The Negative Side of a Speeding Ticket in Florida
Speeding is almost unavoidable while driving. We all do it, especially when we think we won’t get caught.
Between changing speed limit zones and the plenty of distractions that drivers face, you’ll never be going exactly the speed limit. As a result, most police officers will give drivers some leeway before they decide to roll out and pull you over.
However, if you happen to have a lead foot, you’re going to eventually run into some trouble with the law due to your driving habits.
Getting a speeding ticket isn’t the end of the world, but it isn’t a pleasant experience, either. In fact, getting multiple tickets for speeding in a short period of time can cause you to pay more for your insurance.
Continue reading to learn all you need to know about the negative effects of speeding tickets in Florida.
The most immediate consequence of getting a speeding ticket is the hefty fine you’ll have to pay. For going only 10 MPH over the limit, you can get fined $204.
While this isn’t enough to break most people’s bank accounts, it’s still $204 that you have to give away. If you happen to get caught going 20 MPH over the limit, the fine jumps to $279.
The best way to avoid these penalties? Try your best to slow down. If you find yourself with a speeding fine to pay, it’s best to seek legal help to get you through it.
This can be a nightmare for most drivers.
The state of Florida will accept a ticket is a one-time payment that you make to forgive your driving infraction. Insurance companies, however, are not so forgiving.
Receiving multiple speeding tickets could also cause companies to categorize you as a high-risk driver. When it comes to saving money on insurance policies, this is a figurative death sentence.
People who have to purchase high-risk insurance for their vehicle often find that their monthly payments double (or even triple)!
Unless you have plenty of money lying around, you may have to make alterations to your lifestyle in order to accommodate these payments.
Plus, you might have to have high-risk insurance for years.
Like insurance increases, license points are never a pleasant consequence to deal with.
While you may not feel the effects at first, you can have your license suspended in the state of Florida if you accumulate 12 points on your license within one year.

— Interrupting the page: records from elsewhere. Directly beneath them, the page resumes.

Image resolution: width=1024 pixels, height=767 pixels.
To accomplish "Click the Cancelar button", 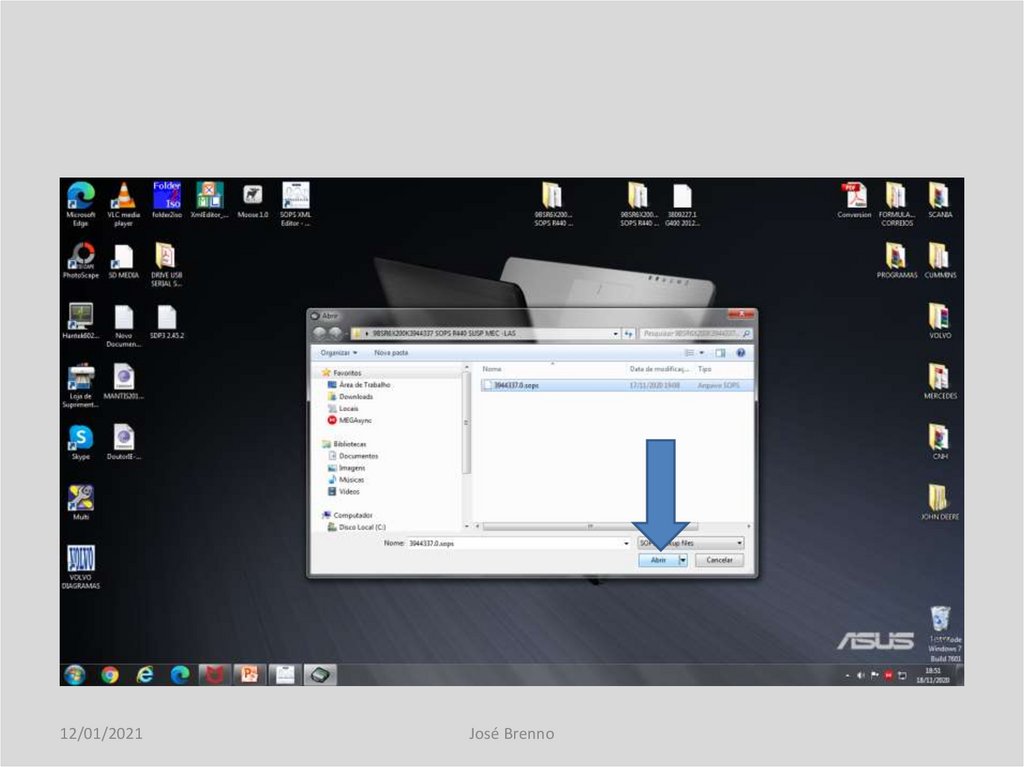I will (719, 560).
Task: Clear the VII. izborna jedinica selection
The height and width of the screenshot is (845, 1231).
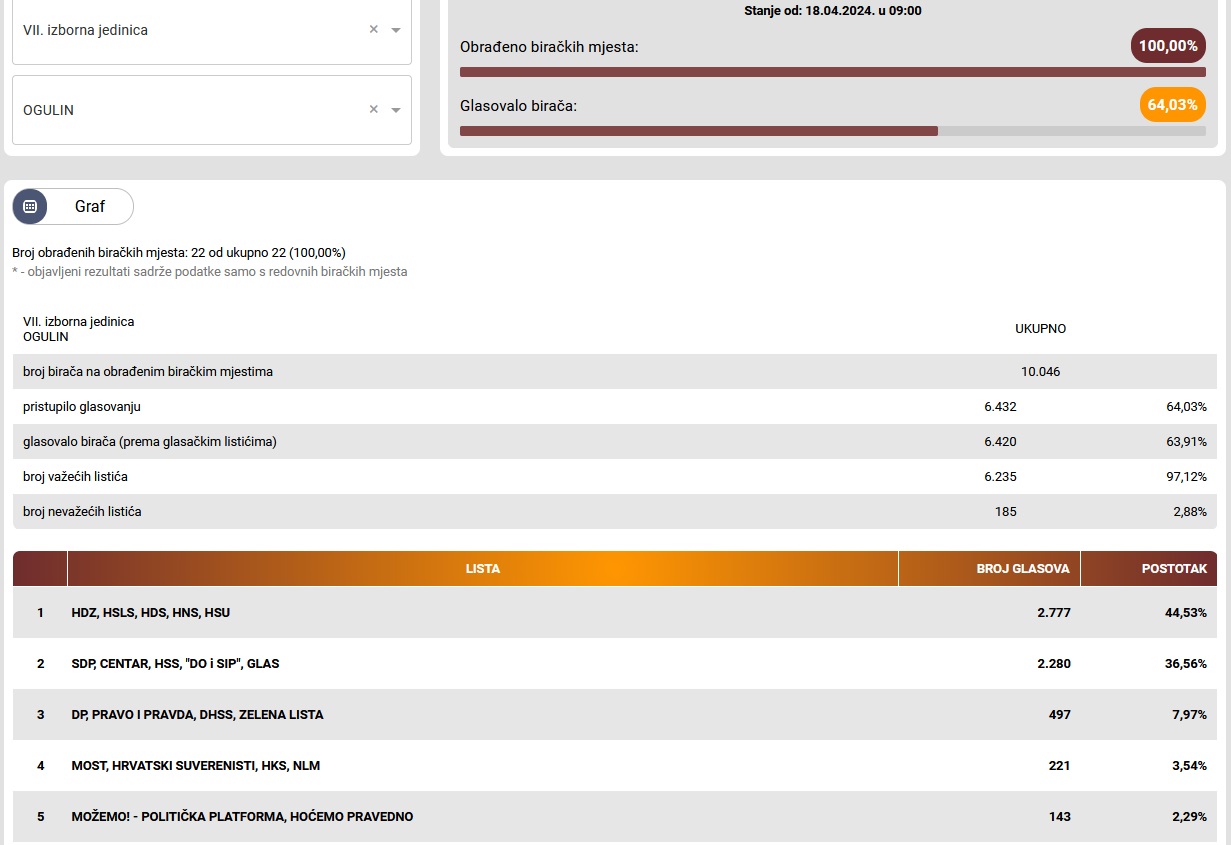Action: 373,30
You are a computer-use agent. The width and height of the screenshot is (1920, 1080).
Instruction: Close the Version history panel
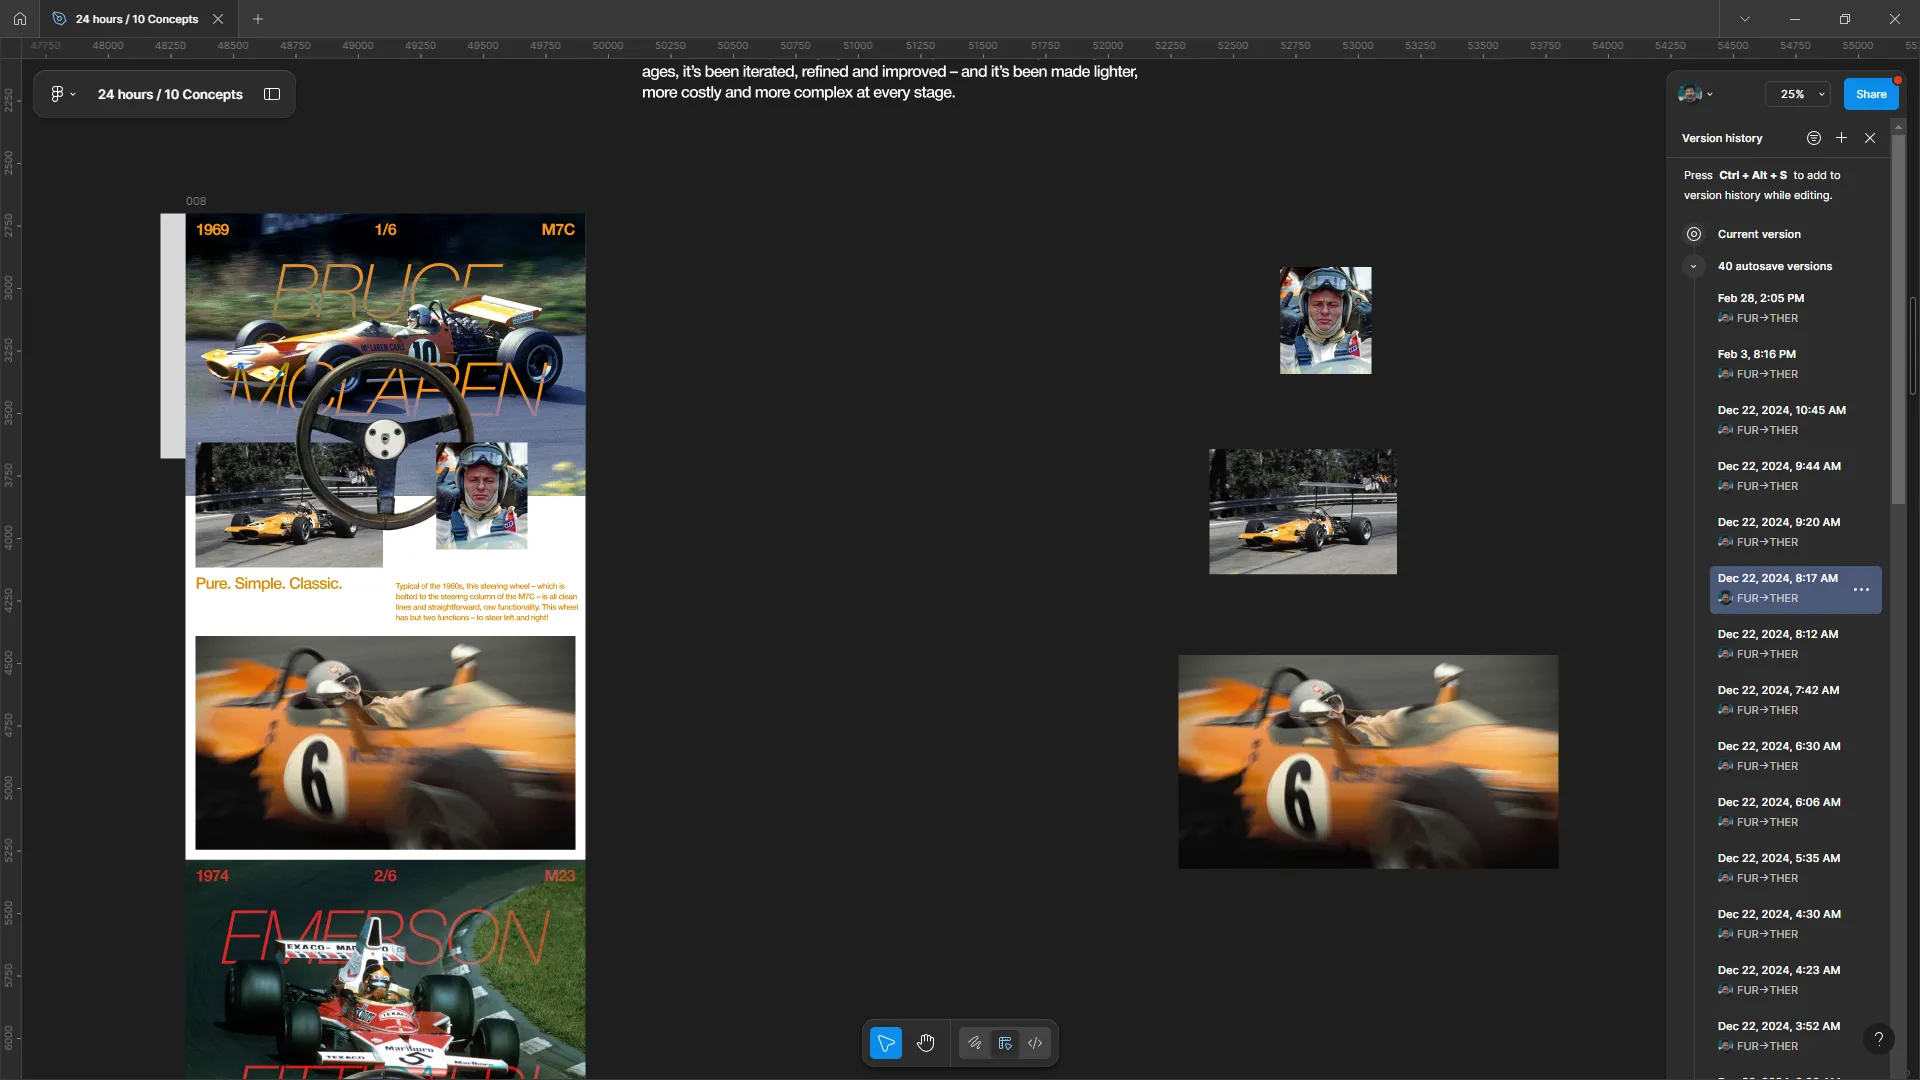tap(1870, 138)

These points don’t have to all come from speeding. Running red lights, failing to stop at stop signs, and reckless driving will all put points on your license.
According to the Florida DMV, if you get 24 points within a three-year period, you’ll lose your license for 12 months!
If you take a second to imagine what it would be like to not have a car for a year, you’ll realize how inconvenient driver’s license points can be.
Many insurance companies, however, will increase your monthly payment just for receiving points on your license. While you technically wouldn’t be a high-risk driver, they may still view you as a liability.
Yet another headache that arises from getting a speeding ticket. In the past, you had to take a traffic course at the DMV. Today, due to the innovation of the Internet, traffic courses can be taken online.
However, this does not necessarily make it any less unpleasant.
These courses include topics such as alcohol abuse, traffic rules, Florida driving regulations, and defensive driving techniques.
In addition to the time you have to spend on this course, you also have to pay to enroll. Furthermore, since this a state-sponsored driving course, you’ll also have to pass an exam at the end.
These courses aren’t all bad. They’ll let you avoid getting points on your license from a speeding ticket, and they could also decrease your insurance rates if taken voluntarily.
These courses last from approximately 4 to 12 hours, but ones for speeding generally end up being around six hours long.
The issue, however, is that you can only take these courses once within a 12-month period, and only five times total in your lifetime.
This means that if you get two speeding tickets in the same year, you’re going to end up with points on your license. It’s also not uncommon for people to exhaust their driving course enrollments during their first 15 to 20 years of driving.
Any tickets received after this will put points on their license. As you can see, getting a speeding ticket carries consequences that are often far greater than people first expect.
Mandatory Court Hearing
If you happen to get pulled over for going 30+ MPH over the speed limit, you don’t get the luxury of paying a fine or taking the points and walking away. You have no choice but to appear in court according to state law.
At this point, you have two options. You can attend the hearing yourself, or hire a lawyer to attend the hearing for you.
If you know anything about the US justice system, you’ll be aware that it is never a good idea to go to a hearing without legal representation. Regardless of how you choose to appear, you will be at the complete mercy of the judge.
The scary part about going to court is that you don’t know how the judge is going to react to your offense.
Some judges may simply ask you to pay a hefty fine and send you on your way. Others may wish to make an example out of you and suspend your license.
Other judges may lie somewhere in between and require you to take an extensive defensive driving course as punishment for your infraction.
Getting a Speeding Ticket is No Joke
Your first ticket will likely not be an issue.
However, your second ticket and onward can mess things up for you when it comes to maintaining a clean driving record.
It’s important to preemptively develop safe driving habits so that you can avoid getting a ticket in the first place. None of us are perfect, and mistakes are bound to happen.